Farmers across the U.S. are prepping for planting season, amid concerns about how the Covid-19 pandemic could disrupt the supply chain, lead to labor shortages and influence price manipulation. Zippy Duvall, president of the American Farm Bureau Federation, raised these concerns in a letter to the U.S. Department of Agriculture on Wednesday. The letter discussed the need for farm laborers, as the State Department is not processing any non-emergency visas and the unique markets farmers are facing during the outbreak. First reported in December, there are now just over 229,000 confirmed cases of coronavirus worldwide as of Thursday morning - including more than 10,700 cases in the U.S. according to data collected by John Hopkins University.

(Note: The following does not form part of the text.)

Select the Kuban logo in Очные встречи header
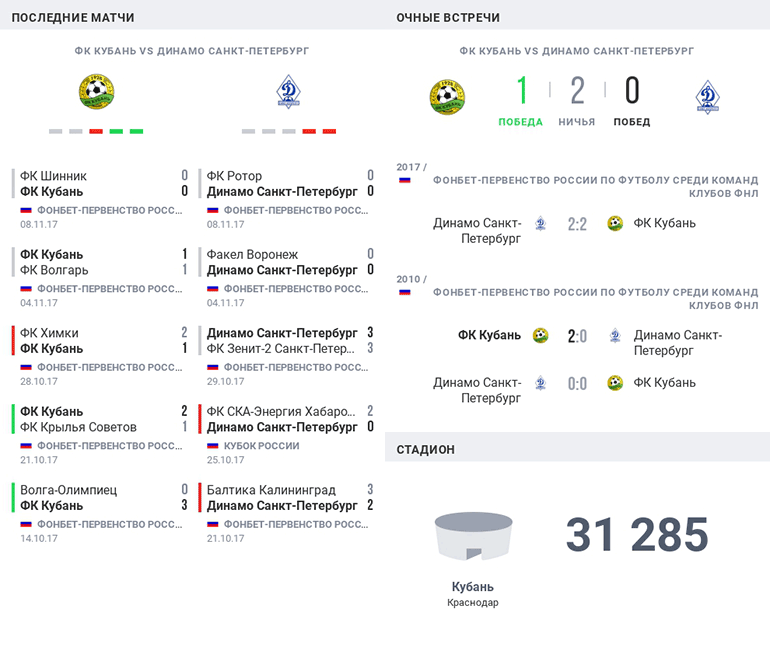This screenshot has width=770, height=650. click(447, 97)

Since the highly-infectious respiratory illness was declared a worldwide pandemic on March 11, U.S. federal and state officials have made moves to limit its spread, including closing down schools, restaurants and bars, cancelling large events and encouraging people to practice ‘social distancing’ by keeping at least 6-feet away from others.
Duvall wrote that social distancing could have a “significant impact on the processing plants that drive America’s supply chain.” These include meat packing plants, dairy processors, ethanol plants and others. He also raised concerns about farmers’ access to seed, fertilizer and chemicals. For now, even as grocery shelves empty across the United States amidst the coronavirus pandemic, food suppliers and retailers have promised there is plenty of food in reserve.